Problem to solve: All lines containing the string "title" must be copied from the entries.

Stored records:
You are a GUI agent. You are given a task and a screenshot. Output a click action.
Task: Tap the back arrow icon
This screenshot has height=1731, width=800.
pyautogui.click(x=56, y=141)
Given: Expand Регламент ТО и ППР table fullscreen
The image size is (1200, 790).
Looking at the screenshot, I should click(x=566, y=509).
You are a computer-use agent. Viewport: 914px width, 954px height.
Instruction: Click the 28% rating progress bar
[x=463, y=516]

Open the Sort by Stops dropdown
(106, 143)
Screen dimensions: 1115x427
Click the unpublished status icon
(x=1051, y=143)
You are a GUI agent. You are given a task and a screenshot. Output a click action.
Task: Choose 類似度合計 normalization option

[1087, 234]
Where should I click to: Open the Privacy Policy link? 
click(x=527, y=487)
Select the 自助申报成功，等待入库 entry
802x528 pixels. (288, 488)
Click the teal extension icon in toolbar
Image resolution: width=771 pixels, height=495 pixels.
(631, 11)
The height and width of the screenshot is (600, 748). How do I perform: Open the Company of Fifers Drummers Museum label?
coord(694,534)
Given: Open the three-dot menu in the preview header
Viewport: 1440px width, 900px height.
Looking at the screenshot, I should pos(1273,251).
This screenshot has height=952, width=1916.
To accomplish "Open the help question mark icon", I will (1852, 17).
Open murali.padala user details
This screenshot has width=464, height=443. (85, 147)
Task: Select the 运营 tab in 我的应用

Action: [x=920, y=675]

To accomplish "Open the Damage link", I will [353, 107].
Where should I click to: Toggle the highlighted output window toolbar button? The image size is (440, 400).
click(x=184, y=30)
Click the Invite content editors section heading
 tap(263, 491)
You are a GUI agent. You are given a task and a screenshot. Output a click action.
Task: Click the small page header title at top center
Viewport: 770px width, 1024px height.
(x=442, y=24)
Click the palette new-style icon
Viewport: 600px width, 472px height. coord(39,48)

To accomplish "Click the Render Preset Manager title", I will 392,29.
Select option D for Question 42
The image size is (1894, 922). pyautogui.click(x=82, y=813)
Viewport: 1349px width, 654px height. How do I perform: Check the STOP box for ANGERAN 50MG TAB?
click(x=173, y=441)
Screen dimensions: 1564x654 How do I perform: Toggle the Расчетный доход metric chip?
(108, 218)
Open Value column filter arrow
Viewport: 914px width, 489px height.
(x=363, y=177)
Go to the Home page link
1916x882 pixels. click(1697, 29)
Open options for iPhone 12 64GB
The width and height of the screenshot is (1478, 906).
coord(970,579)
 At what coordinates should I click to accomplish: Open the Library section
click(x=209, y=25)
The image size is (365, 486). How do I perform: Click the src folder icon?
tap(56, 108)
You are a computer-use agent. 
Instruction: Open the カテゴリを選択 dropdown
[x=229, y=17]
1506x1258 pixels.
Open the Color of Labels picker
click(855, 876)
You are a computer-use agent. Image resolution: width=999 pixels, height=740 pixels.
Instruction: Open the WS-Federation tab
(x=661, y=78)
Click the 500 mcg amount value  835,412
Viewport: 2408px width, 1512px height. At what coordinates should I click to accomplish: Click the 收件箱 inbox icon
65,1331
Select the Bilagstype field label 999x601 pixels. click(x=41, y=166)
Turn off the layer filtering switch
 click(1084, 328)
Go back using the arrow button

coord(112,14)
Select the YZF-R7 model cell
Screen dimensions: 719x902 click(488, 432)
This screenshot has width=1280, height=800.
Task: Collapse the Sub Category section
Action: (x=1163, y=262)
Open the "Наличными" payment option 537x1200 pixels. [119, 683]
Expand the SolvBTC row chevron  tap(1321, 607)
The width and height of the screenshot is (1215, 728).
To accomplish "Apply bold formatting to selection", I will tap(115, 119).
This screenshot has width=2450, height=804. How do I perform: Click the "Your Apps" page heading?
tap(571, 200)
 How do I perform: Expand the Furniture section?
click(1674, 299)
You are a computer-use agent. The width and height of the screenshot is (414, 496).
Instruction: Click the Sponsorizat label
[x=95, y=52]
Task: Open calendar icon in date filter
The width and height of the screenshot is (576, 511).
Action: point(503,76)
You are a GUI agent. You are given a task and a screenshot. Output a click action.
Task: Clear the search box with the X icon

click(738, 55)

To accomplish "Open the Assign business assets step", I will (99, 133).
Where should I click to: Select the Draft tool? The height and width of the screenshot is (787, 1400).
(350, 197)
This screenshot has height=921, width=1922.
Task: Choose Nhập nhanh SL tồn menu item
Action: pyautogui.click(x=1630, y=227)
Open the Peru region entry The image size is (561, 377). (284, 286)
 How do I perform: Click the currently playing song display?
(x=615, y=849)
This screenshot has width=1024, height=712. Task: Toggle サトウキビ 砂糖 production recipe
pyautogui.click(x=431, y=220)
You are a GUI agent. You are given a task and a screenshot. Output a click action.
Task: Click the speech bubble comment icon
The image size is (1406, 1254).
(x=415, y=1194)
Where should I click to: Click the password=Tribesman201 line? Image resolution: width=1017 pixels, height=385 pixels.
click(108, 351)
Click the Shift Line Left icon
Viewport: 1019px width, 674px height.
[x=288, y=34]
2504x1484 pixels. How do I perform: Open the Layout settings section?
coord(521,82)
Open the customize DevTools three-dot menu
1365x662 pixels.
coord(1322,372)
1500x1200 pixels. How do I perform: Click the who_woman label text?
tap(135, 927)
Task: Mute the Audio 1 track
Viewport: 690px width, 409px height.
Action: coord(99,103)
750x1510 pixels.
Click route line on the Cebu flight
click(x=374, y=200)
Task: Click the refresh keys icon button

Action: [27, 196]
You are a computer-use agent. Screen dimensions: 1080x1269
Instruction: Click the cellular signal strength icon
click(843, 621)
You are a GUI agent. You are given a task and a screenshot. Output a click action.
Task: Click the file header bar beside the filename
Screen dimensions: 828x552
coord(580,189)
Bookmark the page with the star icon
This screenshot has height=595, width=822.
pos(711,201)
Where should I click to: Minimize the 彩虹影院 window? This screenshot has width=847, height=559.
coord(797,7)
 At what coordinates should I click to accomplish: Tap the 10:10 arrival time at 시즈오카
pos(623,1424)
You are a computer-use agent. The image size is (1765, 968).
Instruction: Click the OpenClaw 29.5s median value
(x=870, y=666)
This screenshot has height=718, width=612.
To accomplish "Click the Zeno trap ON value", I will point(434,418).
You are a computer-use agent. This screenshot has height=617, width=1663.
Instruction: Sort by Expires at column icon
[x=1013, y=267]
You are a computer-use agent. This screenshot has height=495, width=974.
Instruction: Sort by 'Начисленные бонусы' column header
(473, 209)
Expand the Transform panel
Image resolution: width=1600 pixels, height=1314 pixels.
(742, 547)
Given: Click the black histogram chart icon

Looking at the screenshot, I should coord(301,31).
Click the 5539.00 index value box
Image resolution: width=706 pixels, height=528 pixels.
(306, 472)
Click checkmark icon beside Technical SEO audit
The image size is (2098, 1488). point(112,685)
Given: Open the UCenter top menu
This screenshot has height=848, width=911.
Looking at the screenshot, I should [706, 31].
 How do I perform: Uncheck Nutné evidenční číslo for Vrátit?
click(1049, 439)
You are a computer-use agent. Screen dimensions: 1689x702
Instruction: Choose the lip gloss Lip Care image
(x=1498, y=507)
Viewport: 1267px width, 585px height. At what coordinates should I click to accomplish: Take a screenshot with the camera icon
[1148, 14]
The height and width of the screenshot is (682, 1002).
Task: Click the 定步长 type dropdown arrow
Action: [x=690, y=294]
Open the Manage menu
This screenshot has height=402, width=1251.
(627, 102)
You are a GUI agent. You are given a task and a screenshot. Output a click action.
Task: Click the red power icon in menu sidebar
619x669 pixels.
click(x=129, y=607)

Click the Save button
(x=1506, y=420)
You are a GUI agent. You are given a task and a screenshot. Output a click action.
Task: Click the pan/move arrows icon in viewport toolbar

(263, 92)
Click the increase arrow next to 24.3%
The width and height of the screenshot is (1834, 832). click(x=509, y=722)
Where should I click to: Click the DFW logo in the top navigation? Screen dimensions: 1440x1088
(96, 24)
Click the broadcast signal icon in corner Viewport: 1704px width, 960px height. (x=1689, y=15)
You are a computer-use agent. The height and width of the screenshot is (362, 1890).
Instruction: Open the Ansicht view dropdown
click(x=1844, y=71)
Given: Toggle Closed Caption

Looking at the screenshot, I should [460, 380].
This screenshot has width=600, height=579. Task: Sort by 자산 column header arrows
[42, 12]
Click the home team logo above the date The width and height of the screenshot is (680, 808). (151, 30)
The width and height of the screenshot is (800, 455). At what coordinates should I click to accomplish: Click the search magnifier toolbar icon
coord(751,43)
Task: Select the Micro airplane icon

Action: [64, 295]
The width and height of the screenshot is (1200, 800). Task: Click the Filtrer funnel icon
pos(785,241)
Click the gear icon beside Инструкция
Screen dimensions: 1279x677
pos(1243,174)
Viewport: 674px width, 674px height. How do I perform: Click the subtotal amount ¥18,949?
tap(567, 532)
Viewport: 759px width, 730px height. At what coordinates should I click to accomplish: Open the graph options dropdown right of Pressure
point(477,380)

Solution:
Task: Click the small page header title at top center
To accomplish "Click the Render Preset Manager title", I will 392,29.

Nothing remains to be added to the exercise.